The centerpiece of the project, however, is a pedestrian underpass just north of Hawkeye Drive, which will utilize two vacant lots in the mobile home park, and a small portion of the golf course. Emily Naylor, a landscape architect with Shive-Hattery walked the council through the tunnel portion of the project, which was inspired in part by the underpass at Cherry Street.
“We have to transition downgrade in quite a hurry (while staying within Americans with Disabilities Act gradient requirements), so we took the opportunity here to do some community identities, almost ‘public art.’ If you think of the Cherry Street lighted bridge panels, we’ve got some interesting themed prints.” Naylor explained the otherwise bland concrete walls will have oversized prints of bicycle sprockets sandblasted into them. “And we’re going to mount a few that are made out of metal, and a few of them are going to stand-off (from the surface) and be backlit at night, which ties into some of the snazziness we were able to do up on Cherry Street,” she said.
Council member Brent Smith, while admiring the overall beauty of the design, expressed concerns about the ongoing maintenance and upkeep of so much plant life. Naylor responded by saying she had been working with Parks Director Guy Goldsmith on the plants selected and noted while it does look labor-intensive, “We’re doing it as low-maintenance as possible without giving up the ‘punch’ we were going after.” City Administrator Ryan Heiar added the city was exploring the possibility of contracting out for maintenance of the flora, to minimize any additional demands on the parks staff.

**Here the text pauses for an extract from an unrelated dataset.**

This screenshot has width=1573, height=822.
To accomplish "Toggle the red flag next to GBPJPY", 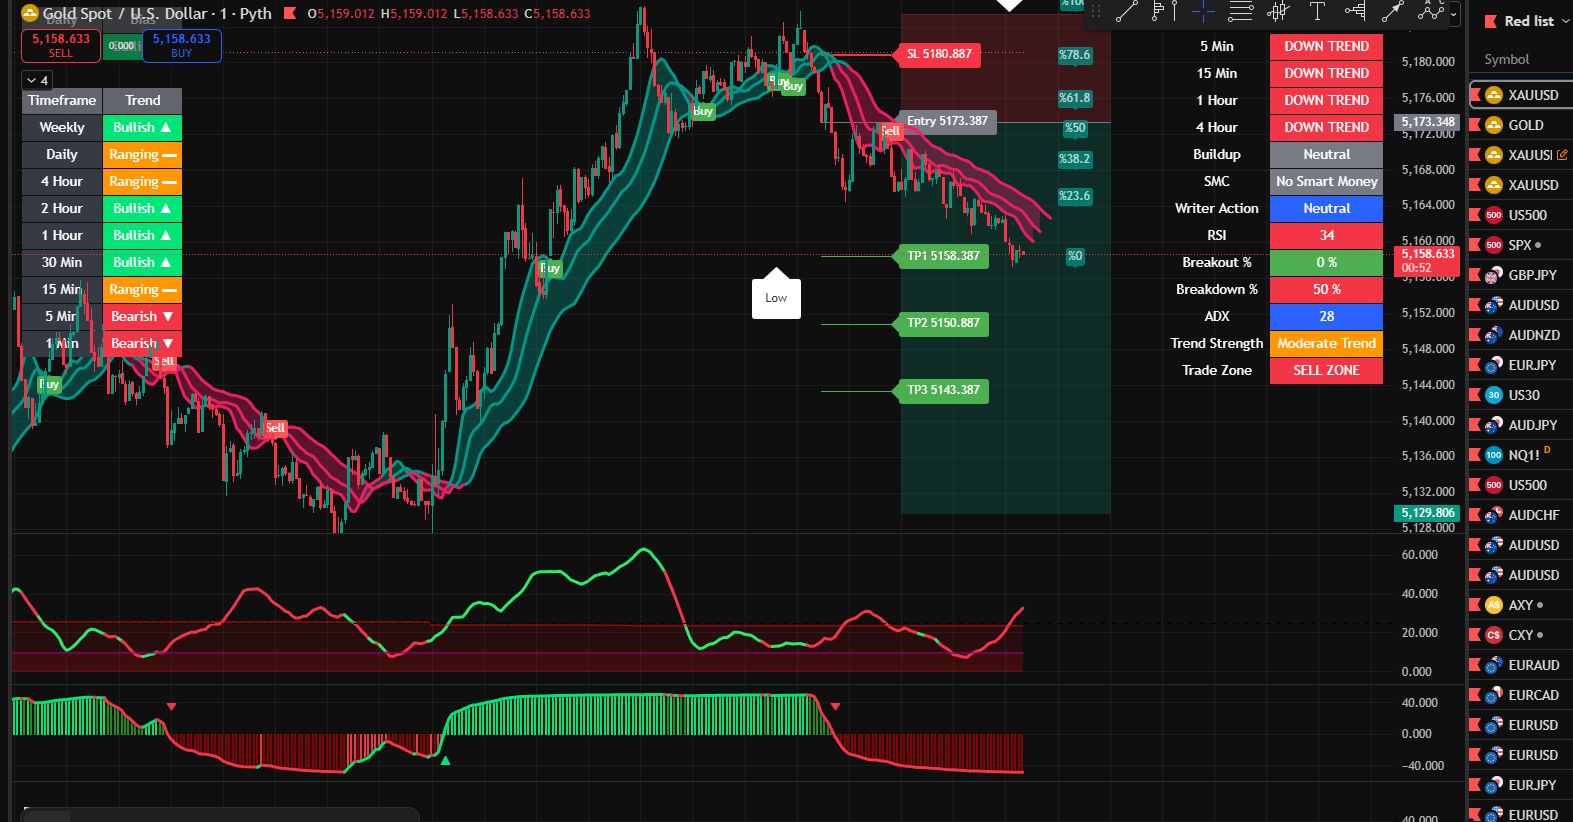I will click(x=1474, y=275).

“This is a very much needed thing around that area, and I think it’ll be very nice with the continuation of the trail system that we have here in town, and I think it looks beautiful,” Smith added.
Council members Brian Wayson and Chris Hoffman expressed concerns about the location for the underpass, and how useful it will be.
“I love the idea of a tunnel going under 965,” Hoffman said, “I just feel like it’s not really useful where it is.” Hoffman pointed to the Cherry Street underpass being located on a bike path, as well as how tunnels in Coralville “serve a somewhat useful purpose, mostly if you’re on a bike.” He said while the design is beautiful, he was struggling with the usefulness.
“It doesn’t solve any of our pedestrian needs,” he said, noting how kids living behind the Fareway grocery store, south of Zeller Street, and on the west side of 965 will still be crossing the road. “It’s attractive, and it’s a great way to bike, but it doesn’t drop you off anywhere helpful. It’s just getting you on the other side of the road. There isn’t a function to it, and that’s where I’m going to struggle with this.”
Heiar defended the location with a vision of the 965 corridor 10-15 years in the future. “There’s going to be a lot more development to the south so I do think, eventually, it’ll pick up users. People made the same argument about the one up on Cherry Street, that the kids farther south wouldn’t be able to use it. And, unfortunately, we can’t have a tunnel on every block.” Heiar also noted the master plan calls for a tunnel somewhere in Phase 5, “and topography plays a role in location.
“Someday when it’s all built-out, it’ll be a well-used feature,” he said.
Plans have been submitted to the Iowa Department of Transportation for review with final plans due by Dec. 22. Bids are to be let for the project on March 16, 2021, with construction commencing during the 2021 construction season.